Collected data

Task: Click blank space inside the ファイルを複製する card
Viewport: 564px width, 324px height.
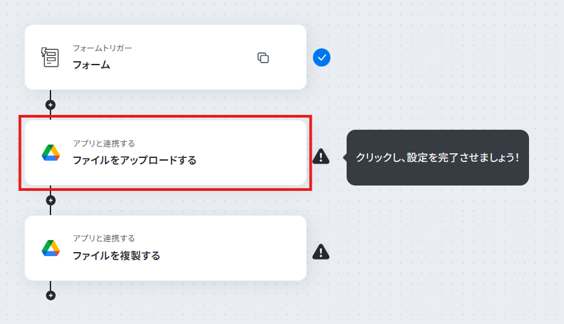Action: (234, 248)

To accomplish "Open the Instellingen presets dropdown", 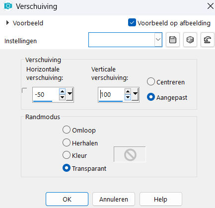I will click(158, 40).
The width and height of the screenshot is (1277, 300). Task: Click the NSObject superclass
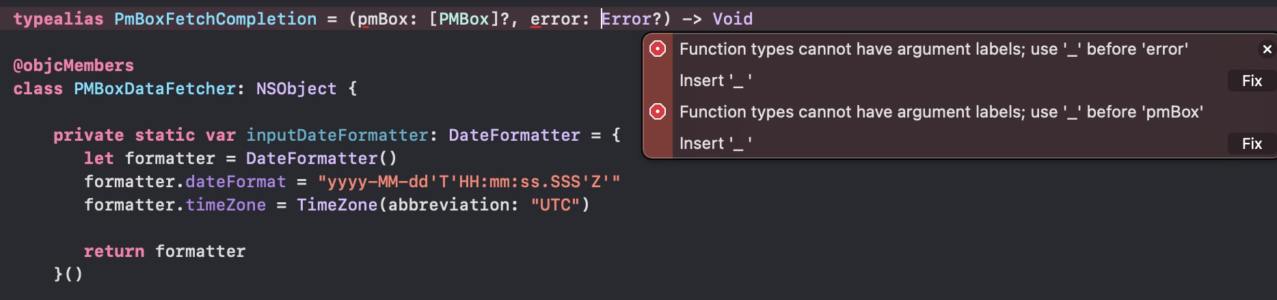(297, 89)
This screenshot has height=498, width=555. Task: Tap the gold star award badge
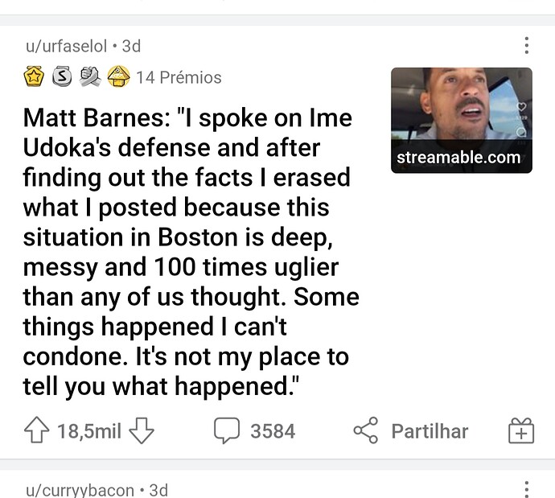[35, 77]
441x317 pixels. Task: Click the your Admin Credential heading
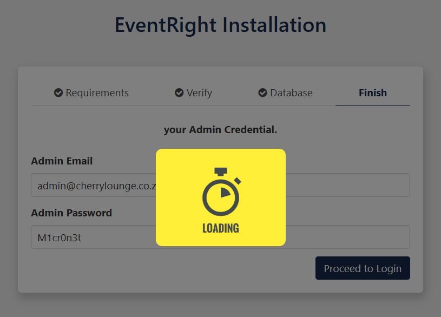[x=221, y=130]
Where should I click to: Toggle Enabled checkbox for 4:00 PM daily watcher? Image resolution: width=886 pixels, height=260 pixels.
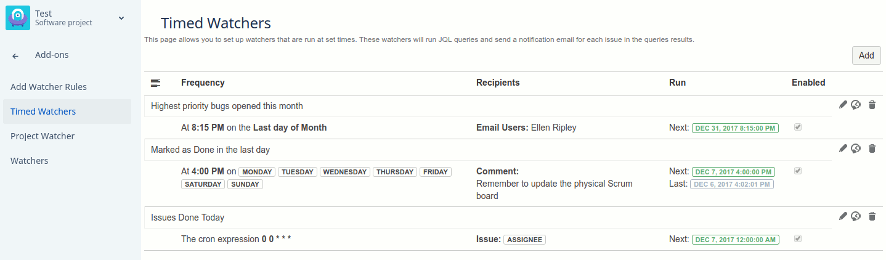(798, 171)
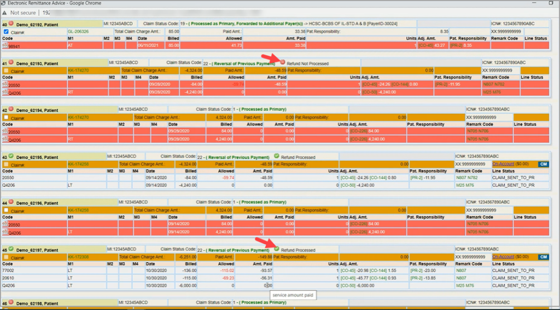Open line detail icon beside code 98941

click(x=5, y=46)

§ **REQUIRED ACTION**
Return only the lines from the one that contains "Where should I" through the closing line of the data, inclusive, reproduced exactly and with every picture left out.

§ **ANSWER SECTION**
Where should I click to: Toggle Enabled checkbox for 4:00 PM daily watcher? Image resolution: width=886 pixels, height=260 pixels.
(798, 171)
Open line detail icon beside code 98941

click(x=5, y=46)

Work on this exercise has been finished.